I am attempting to connect to a JHipster generated microservice application using JWT authentication. I have verified my token and public key on jwt.io, but when I plug in my public key to my service's base64-secret parameter in application-XXX.yml I receive the following:
inventory-app_1 | 2020-09-02 17:40:07.351 INFO 1 --- [ XNIO-1 task-1] xxxx.security.jwt.TokenProvider : Invalid JWT token.
inventory-app_1 | 2020-09-02 17:40:07.384 WARN 1 --- [ XNIO-1 task-1] o.z.problem.spring.common.AdviceTraits : Unauthorized: Full authentication is required to access this resource
My token/key are generated by a Keycloak v7.0 server using RS256. I am using the public key found at https://myUrl.com/auth/realms/realmName/protocol/openid-connect/certs, key value x5c
If my JWT/key pair is already known to be valid - what factors can stop my JHipster/spring server from recognizing the token?

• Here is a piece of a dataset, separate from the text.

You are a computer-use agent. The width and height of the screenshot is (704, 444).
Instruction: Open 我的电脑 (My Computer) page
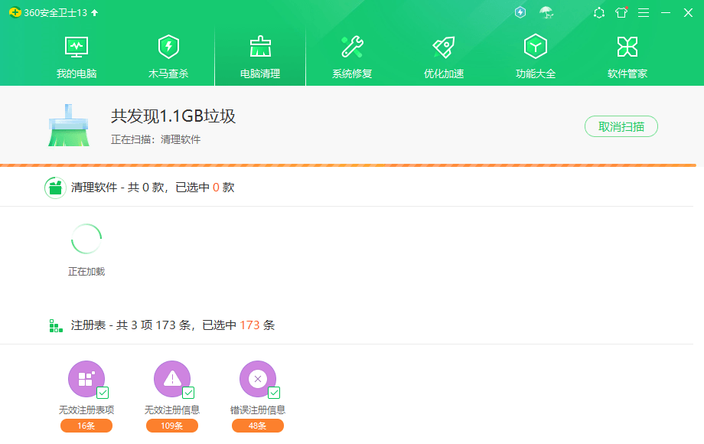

Edit: I was able to extract the following error message:
The parsed JWT indicates it was signed with the RS256 signature algorithm, but the specified signing key of type j
avax.crypto.spec.SecretKeySpec may not be used to validate RS256 signatures. Because the specified signing key reflects a specific and expected algorithm, and the JWT does not reflect this algorithm, it is likely that the JWT was n
ot expected and therefore should not be trusted. Another possibility is that the parser was configured with the incorrect signing key, but this cannot be assumed for security reasons.
To me this error seems to suggest that it is not possible to use RS256 signed tokens, but it is not fully clear.